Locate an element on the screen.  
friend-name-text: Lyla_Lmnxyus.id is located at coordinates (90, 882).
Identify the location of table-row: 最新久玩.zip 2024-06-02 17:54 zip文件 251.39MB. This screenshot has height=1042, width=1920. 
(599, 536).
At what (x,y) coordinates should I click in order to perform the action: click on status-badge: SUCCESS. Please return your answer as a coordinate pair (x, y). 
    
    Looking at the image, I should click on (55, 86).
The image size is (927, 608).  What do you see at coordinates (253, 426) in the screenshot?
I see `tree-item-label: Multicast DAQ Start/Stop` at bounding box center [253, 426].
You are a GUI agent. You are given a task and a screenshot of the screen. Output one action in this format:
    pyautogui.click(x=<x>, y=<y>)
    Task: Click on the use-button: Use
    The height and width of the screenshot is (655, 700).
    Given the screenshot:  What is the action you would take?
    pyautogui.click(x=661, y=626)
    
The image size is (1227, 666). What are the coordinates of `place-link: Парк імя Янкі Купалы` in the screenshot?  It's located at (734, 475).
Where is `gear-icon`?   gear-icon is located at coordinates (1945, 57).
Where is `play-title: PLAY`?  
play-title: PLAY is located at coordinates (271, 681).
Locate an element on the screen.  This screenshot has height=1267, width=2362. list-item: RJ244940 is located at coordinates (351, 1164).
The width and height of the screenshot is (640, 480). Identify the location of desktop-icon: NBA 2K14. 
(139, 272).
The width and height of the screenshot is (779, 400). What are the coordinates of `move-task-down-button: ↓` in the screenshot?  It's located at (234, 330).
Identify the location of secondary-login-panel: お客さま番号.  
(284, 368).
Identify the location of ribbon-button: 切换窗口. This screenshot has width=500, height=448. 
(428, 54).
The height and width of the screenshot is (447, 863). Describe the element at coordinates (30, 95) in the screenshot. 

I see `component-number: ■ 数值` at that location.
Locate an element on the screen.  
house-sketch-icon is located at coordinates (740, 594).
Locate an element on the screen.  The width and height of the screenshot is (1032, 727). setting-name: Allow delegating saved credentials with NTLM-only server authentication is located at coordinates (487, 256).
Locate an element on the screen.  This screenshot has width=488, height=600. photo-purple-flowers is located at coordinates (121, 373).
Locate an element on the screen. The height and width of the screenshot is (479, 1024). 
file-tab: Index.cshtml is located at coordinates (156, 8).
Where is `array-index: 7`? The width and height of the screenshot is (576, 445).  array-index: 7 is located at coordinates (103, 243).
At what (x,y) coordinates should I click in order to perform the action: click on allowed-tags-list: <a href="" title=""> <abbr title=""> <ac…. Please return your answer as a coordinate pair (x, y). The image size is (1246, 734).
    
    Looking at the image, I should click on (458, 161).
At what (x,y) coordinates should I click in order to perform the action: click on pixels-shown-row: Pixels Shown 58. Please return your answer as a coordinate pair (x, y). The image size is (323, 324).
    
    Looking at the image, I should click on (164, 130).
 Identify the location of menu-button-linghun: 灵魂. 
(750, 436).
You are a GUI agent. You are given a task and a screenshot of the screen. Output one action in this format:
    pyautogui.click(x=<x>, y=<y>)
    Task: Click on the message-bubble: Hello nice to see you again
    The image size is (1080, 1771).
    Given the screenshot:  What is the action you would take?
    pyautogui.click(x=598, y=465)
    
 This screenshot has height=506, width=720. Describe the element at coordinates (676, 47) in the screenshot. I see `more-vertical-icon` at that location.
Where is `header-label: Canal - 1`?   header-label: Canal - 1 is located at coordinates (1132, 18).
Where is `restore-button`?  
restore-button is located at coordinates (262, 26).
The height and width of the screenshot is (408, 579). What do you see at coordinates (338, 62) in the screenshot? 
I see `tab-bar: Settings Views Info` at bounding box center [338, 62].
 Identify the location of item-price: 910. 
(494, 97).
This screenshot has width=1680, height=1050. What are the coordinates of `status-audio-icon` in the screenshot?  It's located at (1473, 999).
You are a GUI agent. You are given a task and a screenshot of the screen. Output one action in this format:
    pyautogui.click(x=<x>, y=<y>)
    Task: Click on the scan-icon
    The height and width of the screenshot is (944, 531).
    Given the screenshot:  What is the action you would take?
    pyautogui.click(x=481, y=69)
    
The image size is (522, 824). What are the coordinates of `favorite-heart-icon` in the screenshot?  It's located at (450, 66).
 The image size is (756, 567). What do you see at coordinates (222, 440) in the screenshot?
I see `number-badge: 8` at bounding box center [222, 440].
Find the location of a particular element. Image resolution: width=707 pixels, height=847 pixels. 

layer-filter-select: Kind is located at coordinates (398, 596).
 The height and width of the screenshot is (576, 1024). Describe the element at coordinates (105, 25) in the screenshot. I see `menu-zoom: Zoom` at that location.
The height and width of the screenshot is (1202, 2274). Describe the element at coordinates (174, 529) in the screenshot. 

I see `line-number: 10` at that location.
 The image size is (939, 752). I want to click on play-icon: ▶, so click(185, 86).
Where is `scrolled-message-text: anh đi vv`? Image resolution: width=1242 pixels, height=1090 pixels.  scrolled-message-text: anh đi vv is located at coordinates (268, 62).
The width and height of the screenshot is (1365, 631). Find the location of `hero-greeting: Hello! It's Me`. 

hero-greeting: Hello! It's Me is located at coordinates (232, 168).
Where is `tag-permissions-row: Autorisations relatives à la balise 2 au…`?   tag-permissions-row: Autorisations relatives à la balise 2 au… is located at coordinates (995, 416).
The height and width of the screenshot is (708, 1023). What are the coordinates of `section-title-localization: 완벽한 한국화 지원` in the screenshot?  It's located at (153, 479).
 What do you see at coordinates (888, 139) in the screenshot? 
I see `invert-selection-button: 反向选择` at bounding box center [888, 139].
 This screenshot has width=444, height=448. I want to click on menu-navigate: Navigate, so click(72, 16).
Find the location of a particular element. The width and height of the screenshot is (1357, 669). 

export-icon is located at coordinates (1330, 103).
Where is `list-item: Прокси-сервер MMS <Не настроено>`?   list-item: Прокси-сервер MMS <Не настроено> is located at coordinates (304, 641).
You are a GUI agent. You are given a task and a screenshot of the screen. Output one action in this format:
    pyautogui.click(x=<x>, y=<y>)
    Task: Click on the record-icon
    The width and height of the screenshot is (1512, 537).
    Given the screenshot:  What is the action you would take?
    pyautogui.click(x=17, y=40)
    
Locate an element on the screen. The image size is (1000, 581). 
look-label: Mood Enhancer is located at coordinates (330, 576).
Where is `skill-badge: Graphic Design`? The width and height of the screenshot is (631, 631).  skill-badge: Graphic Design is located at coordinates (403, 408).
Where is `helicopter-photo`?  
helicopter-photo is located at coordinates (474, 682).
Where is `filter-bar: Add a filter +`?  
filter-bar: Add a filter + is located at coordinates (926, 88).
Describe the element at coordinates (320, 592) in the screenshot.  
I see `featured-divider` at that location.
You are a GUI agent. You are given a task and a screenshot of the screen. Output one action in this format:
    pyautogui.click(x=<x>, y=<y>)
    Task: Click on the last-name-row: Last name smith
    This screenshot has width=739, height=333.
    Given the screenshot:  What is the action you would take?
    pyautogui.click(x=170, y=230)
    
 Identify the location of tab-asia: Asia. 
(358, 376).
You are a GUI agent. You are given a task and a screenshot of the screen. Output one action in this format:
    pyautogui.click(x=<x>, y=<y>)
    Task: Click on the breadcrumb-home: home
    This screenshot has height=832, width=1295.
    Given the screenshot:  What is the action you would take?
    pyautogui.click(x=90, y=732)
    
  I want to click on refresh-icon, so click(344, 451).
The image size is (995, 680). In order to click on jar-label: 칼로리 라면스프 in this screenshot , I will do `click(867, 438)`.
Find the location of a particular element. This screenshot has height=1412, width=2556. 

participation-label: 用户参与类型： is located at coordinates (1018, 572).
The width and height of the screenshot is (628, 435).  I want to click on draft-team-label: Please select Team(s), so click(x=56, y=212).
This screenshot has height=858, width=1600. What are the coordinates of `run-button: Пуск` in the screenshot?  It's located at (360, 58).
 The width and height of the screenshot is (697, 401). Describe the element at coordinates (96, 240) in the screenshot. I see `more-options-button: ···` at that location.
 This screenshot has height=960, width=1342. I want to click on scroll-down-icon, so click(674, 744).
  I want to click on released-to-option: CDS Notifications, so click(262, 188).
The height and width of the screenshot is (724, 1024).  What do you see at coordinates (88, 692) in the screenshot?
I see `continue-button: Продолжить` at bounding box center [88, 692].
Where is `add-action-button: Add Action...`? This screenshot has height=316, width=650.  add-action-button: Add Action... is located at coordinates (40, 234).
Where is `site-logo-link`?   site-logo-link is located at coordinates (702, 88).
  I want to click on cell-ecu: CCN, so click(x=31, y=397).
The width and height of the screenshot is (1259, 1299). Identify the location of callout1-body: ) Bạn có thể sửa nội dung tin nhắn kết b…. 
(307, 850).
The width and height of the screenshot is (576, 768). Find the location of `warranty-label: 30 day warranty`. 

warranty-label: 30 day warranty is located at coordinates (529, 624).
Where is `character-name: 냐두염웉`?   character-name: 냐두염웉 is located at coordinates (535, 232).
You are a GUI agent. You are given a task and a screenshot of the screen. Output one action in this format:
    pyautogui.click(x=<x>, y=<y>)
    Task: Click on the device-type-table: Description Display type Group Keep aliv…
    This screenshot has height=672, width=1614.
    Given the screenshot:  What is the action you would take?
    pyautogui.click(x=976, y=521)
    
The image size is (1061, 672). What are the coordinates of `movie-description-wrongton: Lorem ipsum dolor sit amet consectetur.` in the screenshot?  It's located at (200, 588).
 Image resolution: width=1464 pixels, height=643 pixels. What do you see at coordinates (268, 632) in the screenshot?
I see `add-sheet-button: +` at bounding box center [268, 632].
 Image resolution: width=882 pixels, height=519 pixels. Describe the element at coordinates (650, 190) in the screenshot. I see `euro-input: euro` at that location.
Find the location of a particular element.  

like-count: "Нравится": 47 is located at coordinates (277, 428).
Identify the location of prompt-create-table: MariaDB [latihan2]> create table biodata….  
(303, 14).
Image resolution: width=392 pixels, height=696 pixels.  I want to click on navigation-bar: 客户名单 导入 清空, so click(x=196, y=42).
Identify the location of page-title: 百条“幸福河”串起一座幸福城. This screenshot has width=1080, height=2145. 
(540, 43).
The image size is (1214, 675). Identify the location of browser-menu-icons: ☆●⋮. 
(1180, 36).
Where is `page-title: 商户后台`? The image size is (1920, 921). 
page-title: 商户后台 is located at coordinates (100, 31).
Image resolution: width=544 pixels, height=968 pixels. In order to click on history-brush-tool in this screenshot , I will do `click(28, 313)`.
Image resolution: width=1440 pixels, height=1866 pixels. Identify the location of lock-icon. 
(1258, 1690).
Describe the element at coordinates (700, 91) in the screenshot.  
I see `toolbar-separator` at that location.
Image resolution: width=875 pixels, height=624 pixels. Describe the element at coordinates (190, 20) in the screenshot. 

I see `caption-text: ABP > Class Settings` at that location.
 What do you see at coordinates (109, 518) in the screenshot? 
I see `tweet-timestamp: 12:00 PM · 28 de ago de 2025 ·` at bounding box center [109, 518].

###

Task goal -> Count the lines in the material above that contain the string "page", treating uppercase and lowercase as different. Reply with the number alone.

Exercise solution -> 3